The Arms Trade Treaty: What about women?

This short article by IANSA women participating in the Arms Trade Treaty Preparatory Committee (ATT PrepCom) was published in the ‘Arms Trade Treaty Monitor’, a joint initiative of Reaching Critical Will of WILPF, Global Action to Prevent War, Oxfam International, and IANSA.

The Arms Trade Treaty: What about women?

Despite the obvious and recognized connections between women, peace and security, not to mention groundbreaking UN Security Council Resolutions, including 1325 declaring the importance of women’s participation in peace processes and women’s activism in the field of arms control, we again see how women and gender are being ignored in the process towards an Arms Trade Treaty (ATT).

The paper of the Chair of the ATT Prepcom, Ambassador Moritan, issued on 16 February 2011 is completely lacking any mention or acknowledgement of the relationship between women, security and arms control, nor the incidence of gender-based violence perpetrated or facilitated by conventional weapons, particularly small arms. Despite this, during the Prepcom and beyond, the IANSA Women’s Network will continue to draw attention to states on the particular impacts that the irresponsible trade in arms has on women, including gender-based and sexual violence both in armed conflicts and in non-war contexts.
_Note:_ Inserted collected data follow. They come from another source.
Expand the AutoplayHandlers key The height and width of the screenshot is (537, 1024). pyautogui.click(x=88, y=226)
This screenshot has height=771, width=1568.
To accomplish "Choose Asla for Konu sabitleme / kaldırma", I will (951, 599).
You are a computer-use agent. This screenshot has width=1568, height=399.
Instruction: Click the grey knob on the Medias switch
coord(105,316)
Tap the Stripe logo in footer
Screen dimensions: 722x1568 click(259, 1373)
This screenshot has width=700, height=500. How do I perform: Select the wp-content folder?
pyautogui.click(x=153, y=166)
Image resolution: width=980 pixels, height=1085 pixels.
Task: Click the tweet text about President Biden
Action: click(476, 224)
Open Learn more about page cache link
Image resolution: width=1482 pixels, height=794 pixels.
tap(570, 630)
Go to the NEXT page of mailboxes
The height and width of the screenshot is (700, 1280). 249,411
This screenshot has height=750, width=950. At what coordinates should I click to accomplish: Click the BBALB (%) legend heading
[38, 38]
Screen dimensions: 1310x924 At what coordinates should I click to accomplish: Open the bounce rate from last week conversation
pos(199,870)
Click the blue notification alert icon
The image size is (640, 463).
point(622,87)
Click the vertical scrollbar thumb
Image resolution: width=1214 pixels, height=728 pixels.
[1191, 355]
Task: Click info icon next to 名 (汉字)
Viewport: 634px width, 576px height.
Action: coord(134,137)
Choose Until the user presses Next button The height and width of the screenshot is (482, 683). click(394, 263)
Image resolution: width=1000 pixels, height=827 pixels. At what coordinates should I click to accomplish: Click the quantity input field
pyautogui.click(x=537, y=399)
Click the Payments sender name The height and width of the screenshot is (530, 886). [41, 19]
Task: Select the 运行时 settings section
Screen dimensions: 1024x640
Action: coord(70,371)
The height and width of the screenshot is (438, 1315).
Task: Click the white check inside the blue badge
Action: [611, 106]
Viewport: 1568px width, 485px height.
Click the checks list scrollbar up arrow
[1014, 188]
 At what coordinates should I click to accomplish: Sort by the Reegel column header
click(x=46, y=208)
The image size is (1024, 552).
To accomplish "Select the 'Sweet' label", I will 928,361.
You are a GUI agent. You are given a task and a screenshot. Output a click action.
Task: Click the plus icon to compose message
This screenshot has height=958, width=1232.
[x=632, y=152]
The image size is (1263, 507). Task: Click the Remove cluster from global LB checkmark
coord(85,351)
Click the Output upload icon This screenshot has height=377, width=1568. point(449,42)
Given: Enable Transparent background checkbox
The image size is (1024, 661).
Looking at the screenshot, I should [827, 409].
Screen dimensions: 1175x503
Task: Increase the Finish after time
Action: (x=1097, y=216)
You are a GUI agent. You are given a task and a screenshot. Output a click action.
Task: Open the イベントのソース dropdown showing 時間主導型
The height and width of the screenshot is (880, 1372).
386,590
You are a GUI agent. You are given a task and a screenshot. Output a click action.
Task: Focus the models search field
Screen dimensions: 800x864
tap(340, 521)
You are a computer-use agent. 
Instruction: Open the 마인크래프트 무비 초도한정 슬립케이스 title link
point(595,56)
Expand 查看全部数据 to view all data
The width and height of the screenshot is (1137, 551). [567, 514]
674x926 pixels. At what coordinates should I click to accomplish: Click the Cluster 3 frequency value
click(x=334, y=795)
However, the paper does acknowledge the potential consequences of the arms trade on internal, regional and international peace and security and emphasizes existing obligations in international law including UN Security Council Resolutions; international humanitarian law; and international human rights law. It also mentions transnational organized crime, crimes against humanity and acts of genocide.

International law includes women’s rights but these are not explicit within the UN Charter or the Geneva Conventions and other instruments of international law traditionally used by diplomats in the disarmament community. However, they have been recognized by UN Security Council resolutions and other binding instruments of international law and form part of international law that is relevant for the ATT. Under international law, all States have an obligation to prohibit the provision of conventional arms to any person or entity which would knowingly assist in the commission or the attempted commission of international crimes. This includes sexual violence. Under international law, conflict related sexual violence is a war crime, a crime against humanity or a constitutive element of genocide; it is an element of organized crime, as human trafficking and enforced prostitution. Sexual violence is a tactic of war that threatens international peace and security. In practical terms, it is the international human rights standard that states will be able to implement especially as gender based violence and states’ responsibilities to address it are framed in international human rights law. In this way, the prevention of sexual and gender based violence are inherently linked to the inclusion of a strong 'international law' standard. This would lead to the prevention and prohibition of transfers of arms if they are likely to be used to perpetrate acts of firearms-related sexual and gender-based violence. For example human rights law precedents now confirm that state failures to prevent and redress domestic violence violate human rights. In addition, states' human rights obligations are found in a range of international treaties including CEDAW which is specifically linked to women's rights and gender equality. Relevant international human rights instruments include:

- Convention on the Elimination of All Forms of Discrimination against Women [CEDAW];
- Optional Protocol to the Convention on the Elimination of All Forms of Discrimination against Women;
- Convention against Torture and Other Cruel, Inhuman or Degrading Treatment or Punishment;
- Convention on the Prevention and Punishment of Crime of Genocide, 1948
- Beijing Declaration and Platform of Action, Fourth World Conference on Women, 1995;
- Convention for the Suppression of the Traffic in Persons and of the Exploitation of the Prostitution of Others;
- Declaration on the Elimination of Violence against Women;
- Rome Statute of the International Criminal Court (ICC) 1998
- Outcome document of the twenty-third special session of the UN General Assembly, Women 2000: Gender Equality, Development and Peace for the 21st Century, 2000;
- Four Geneva Conventions of 1949, and; - UN SC Resolutions 1325, 1820, 1888, 1889 and 1960.

The article was also published in the hard copy briefing of the ATT Monitor, circulated to UN delegates every morning.